Mandy Moore stars as Lisa, whose defining trait is that she is so boring the only way she can prove she’s not boring is by practically crawling into a shark’s mouth for the photo op. She’s joined on her Mexican vacation by her sister, Kate (Claire Holt, The Originals), a Grade-A dumbass whose only purpose in life is to get everyone she meets killed. By virtue of being pretty, white, and clueless, we’re supposed to sympathize with Lisa and Kate, but they’re so willfully stupid that’s impossible. Lisa, freshly dumped because she’s boring—seriously! They say this!—wants to spend her holiday at the pool, because she has instincts. Kate, a moron, wants to go on a completely shady and obviously unsafe shark-diving expedition. Kate wins, because Lisa’s stupidity is greater than her self-preservation.
The first warning that this shark-diving thing is a bad idea is that Matthew Modine is the captain of the boat. Never get on a boat captained by the guy who starred in Cutthroat Island. The second warning is the rusted and janky-ass cage the girls have to get into. Lisa’s like, “Umm….no?” and Kate’s all, “We’re white in a survival movie! We’re invincible!” And so they go in the cage.
47 Meters Down has precisely one good idea: That the ocean is F*CKING SCARY. Once the girls are stuck in the cage on the ocean floor—because Captain Cutthroat’s boat is a piece of sh*t and breaks—director Johannes Roberts (pulled from the world of low-budget horror) makes the most of the murky, impenetrable depths of the ocean. Though the ocean is vast, because their vision is so limited, the effect is claustrophobic and would have been more effective without a grinding, thumping electronic score (courtesy tomandandy, the duo who also scored Sinister 2). The Shallows made the same mistake, going for loud when the tension would be better served by something quieter. But it’s worse here—tomandandy go WAY over the top, to the point that music cues become comical.
47 Meters Down also has precisely one good scene: The girls, injured, make a desperate break for the surface. It’s a tense, actively frightening sequence, with the one good shot in the movie—a trio of sharks, illuminated by an underwater flare, circling Lisa and Kate. It’s a good shot in a good scene, and this sequence also delivers on the tacit promise of a shark movie: That you’re going to see a shark attack. For most of the movie the camerawork is sh*t and you can’t tell what’s happening, and all the shark attacks are just camera bonks and people sliding out of frame. But not in this last scene! There’s a decent staged attack and a cathartic, everyone-exhale ending.
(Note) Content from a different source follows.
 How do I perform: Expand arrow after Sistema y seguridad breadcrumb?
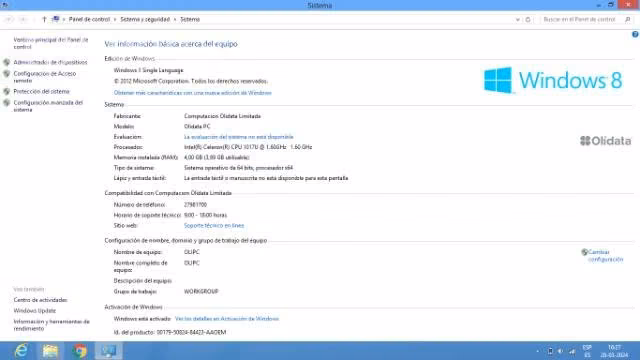(x=175, y=20)
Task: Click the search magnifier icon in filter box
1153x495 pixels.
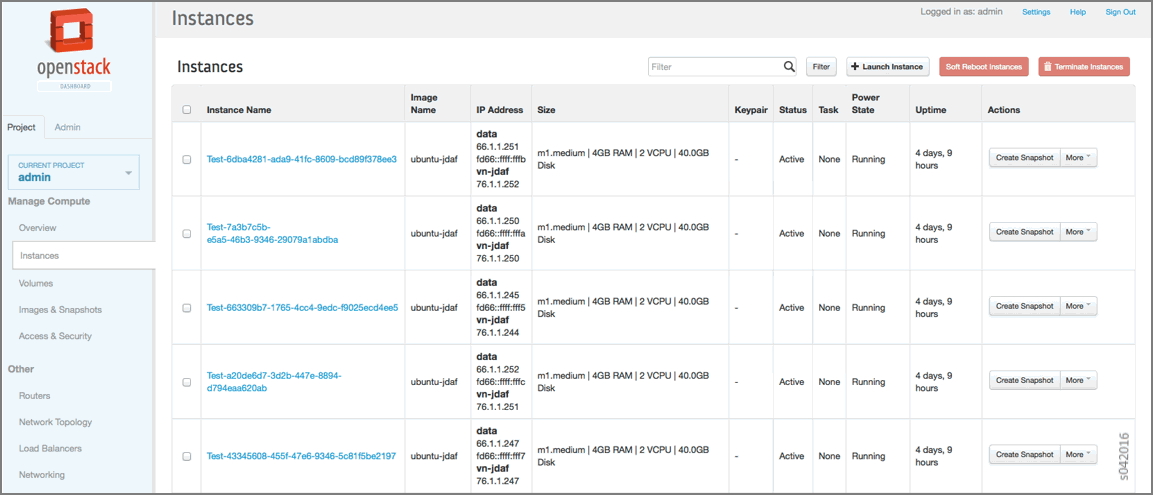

But wait! What’s this? IT WAS ALL A DREAM? This ending, what could have been a strong ending on a bad movie, is a giant psych out because Lisa is hallucinating. You can practically hear the movie deflating as the audiences realizes none of that sh*t actually happened. The problem with “It’s all a dream” is that it destroys momentum and kills audience engagement with the story (see also: Twilight: Breaking Dawn – Part 2).
Instead of leaving audiences with a positive, energetic impression, it leaves audiences feeling cheated. You can convince an audience to like whatever garbage movie you’ve made, as long as the ending is strong enough. But 47 Meters Down takes away what would have been a decently cathartic ending and replaces it with a dumb, anti-climactic fade to black that spits in the eye of the audience that just sat through eighty minutes of bad movie, waiting for some payoff only to get “It’s all a dream’d” like that’s going to be acceptable to anyone. 47 Meters Down assumes its audience is as dumb as its characters.